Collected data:

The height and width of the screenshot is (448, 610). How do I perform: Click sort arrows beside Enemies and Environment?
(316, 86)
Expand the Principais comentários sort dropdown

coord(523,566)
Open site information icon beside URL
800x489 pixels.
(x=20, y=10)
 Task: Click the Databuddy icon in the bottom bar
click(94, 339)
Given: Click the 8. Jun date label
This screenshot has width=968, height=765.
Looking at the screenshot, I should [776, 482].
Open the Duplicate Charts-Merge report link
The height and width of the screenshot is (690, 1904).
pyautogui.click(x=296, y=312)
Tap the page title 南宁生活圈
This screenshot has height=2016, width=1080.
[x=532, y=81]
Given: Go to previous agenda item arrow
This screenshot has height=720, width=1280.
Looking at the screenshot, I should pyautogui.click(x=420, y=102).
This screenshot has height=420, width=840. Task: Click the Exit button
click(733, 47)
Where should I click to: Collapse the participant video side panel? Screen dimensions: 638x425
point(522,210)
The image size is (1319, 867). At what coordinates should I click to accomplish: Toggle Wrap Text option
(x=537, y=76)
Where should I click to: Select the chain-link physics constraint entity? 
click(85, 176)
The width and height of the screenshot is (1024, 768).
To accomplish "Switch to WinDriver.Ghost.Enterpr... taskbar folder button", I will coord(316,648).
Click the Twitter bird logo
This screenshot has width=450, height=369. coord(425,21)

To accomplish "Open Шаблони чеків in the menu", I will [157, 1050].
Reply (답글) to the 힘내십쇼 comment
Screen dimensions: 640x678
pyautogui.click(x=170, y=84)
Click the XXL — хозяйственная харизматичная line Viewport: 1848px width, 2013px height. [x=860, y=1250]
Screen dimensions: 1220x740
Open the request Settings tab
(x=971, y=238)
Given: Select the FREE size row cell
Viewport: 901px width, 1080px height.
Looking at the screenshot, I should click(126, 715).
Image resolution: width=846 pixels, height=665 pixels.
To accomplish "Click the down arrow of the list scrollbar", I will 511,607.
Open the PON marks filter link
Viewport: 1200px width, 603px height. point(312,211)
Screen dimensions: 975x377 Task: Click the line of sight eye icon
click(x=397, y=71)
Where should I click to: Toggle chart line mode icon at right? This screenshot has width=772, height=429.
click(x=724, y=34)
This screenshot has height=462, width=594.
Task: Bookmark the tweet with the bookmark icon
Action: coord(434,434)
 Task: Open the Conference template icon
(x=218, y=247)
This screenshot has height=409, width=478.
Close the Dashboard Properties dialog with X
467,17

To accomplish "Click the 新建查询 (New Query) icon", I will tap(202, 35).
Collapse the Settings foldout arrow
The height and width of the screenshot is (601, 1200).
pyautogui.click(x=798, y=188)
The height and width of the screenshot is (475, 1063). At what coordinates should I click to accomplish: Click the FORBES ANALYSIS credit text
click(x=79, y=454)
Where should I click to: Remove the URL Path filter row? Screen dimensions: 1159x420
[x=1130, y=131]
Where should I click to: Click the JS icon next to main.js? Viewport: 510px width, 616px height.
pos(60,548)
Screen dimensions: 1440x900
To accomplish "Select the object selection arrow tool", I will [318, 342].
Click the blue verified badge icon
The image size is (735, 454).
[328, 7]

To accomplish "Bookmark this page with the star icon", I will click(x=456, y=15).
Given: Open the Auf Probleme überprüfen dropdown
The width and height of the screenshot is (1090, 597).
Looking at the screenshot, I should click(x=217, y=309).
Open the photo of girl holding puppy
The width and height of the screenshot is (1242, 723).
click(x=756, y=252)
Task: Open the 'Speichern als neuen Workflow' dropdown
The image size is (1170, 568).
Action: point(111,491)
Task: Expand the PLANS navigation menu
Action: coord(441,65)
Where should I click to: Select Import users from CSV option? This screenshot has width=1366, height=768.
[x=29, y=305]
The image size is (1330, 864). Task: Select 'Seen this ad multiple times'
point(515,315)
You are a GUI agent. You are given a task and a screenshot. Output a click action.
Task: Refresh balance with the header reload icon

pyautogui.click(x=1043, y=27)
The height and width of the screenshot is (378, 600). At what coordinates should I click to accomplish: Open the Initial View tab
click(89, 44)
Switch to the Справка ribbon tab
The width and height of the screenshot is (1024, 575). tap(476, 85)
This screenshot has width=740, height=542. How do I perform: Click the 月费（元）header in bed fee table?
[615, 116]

— What to work on —
Produce the number of lines in the data containing the string "page", with nothing added.

— Solution for this problem —
2